Come è nato invece il tuo impegno a livello politico, in Regione Marche?
La prima volta che ho chiesto il contributo regionale non sono riuscita ad ottenerlo. È partito tutto da lì, dovevo capire cosa non aveva funzionato e ho capito che quello che era successo a me poteva essere utile ad altre persone, e sensibilizzare su questo tema. Pian piano sono arrivata a partecipare al tavolo del Comitato marchigiano per la Vita Indipendente.
Dal punto di vista legislativo c’è molta iniquità in Italia. Quali sono i nodi da sciogliere?
Tutte le Regioni ricevono dal Ministero i fondi. L’iniquità nasce dal fatto che il sistema non “ragiona” sulle persone ma per ambiti territoriali. Questo significa che se io risiedo in un ambito territoriale che non ha partecipato al Bando regionale, non ricevo nulla, anche se ne ho diritto. Non è la persona al centro. Questo tipo di situazioni esistono anche per mancanza di una legge, quindi ogni anno si riparte da zero. Dove ci sono persone con disabilità già impegnate e attive è più facile far comprendere alla Pubblica Amministrazione il nostro punto di vista. Il cambiamento da innescare infatti è culturale. Il punto non è ricevere più soldi, ma destinarli dove servono. Per fare questo è necessariomettere la persona al centro perché so lo lei conosce a fondo le sue priorità. In questo modo si passa dall’assistenzialismo al guardare la persona con disabilità come un protagonista attivo e non passivo, che riceve e basta. L’altra difficoltà sta nel far comprendere il lato pratico di un percorso di Vita Indipendente. Le persone con disabilità vanno riconosciute come cittadini: non si tratta solo di riconoscimenti economici ma di costruire e aiutare a difendere i propri diritti. In molti altri Paesi esteri questo approccio è ribaltato. In Svezia ad esempio lo Stato eroga i contributi direttamente alla persona, ed è lei a gestirsi. Anche questa modalità ha dei rischi, quello dell’isolamento in primis.
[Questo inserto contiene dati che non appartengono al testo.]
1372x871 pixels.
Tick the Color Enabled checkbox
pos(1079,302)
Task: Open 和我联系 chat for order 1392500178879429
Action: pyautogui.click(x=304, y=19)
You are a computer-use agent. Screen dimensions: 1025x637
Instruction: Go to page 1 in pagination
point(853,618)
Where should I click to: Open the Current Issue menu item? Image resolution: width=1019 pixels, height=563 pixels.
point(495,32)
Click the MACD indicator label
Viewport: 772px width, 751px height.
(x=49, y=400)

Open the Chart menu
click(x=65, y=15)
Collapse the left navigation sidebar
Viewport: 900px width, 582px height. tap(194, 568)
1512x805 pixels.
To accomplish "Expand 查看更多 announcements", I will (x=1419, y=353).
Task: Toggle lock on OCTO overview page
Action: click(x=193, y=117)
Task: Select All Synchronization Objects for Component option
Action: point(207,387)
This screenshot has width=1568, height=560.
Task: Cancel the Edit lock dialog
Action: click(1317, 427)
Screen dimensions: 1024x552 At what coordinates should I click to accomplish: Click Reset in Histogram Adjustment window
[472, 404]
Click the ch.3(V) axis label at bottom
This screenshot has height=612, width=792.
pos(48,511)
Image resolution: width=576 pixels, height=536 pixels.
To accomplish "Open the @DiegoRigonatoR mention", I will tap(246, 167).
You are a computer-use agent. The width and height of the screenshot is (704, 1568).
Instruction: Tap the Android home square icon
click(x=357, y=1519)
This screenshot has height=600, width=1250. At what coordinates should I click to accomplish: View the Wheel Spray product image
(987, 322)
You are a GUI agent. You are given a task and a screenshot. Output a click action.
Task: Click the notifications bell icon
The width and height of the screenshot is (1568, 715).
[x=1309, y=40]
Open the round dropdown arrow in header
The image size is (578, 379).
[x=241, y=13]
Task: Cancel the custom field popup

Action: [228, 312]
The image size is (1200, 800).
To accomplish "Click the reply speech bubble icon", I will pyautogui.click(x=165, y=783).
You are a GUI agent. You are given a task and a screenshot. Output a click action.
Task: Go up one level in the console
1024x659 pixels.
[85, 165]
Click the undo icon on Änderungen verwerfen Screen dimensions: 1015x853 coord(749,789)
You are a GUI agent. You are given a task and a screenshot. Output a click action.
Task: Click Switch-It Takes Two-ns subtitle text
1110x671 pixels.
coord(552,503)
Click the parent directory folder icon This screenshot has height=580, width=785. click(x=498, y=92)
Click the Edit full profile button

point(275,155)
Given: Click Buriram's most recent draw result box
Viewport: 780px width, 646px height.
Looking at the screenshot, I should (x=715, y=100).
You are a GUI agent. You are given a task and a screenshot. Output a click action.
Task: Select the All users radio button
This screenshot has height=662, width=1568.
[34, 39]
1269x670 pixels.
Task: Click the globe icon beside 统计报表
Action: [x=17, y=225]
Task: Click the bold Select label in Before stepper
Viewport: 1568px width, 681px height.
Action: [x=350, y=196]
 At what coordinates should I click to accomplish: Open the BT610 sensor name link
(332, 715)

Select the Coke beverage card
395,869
L’equilibrio secondo me sta nel mezzo, costruendo insieme questi strumenti.
Intraprendere un percorso di Vita Indipendente è una possibilità conosciuta tra le persone con disabilità?
La possibilità di costruire una Vita Indipendente non è conosciuta ancora a fondo da chi ha una disabilità. Questo secondo me deriva dalla cultura italiana, ancora legata all’assistenzialismo familiare. Dopo il boom negli anni ’90 di comunità – famiglie e centri diurni, c’è stato un cambiamento sociale che ha portato all’isolamento e alla chiusura. Questo ha fatto sì che le informazioni non arrivino correttamente a tutti. In questo passaggio hanno una grande responsabilità sia i servizi sociali ma anche le associazioni come UILDM. Dobbiamo essere attivi, chiari e concreti. Con questo voglio dire che bisogna attivarsi su più fronti. Organizzare convegni, creare community, ad esempio. Nel mio piccolo anch’io ho cercato di dare informazioni a chi mi ha chiesto come poteva organizzarsi, e mi ha dato molta soddisfazione. Informazione per me è anche creare una riflessione a livello nazionale, per domandarsi come vogliamo gestire questa situazione.
Cosa significa indipendenza?
Per me indipendenza è cosa posso o non voglio fare, in ogni momento della giornata. È avere qualcuno a cui posso riferirmi per potermi organizzare. Vuol dire anche sganciarsi dalla famiglia e imparare a misurarsi. Io ho avuto la fortuna di nascere in una famiglia che è sempre stata sensibile ai temi sociali. Con UILDM ho proseguito la strada. Ho intrapreso anche un percorso con una psicologa, per capire a fondo quali sono i miei desideri, cosa voglio effettivamente realizzare.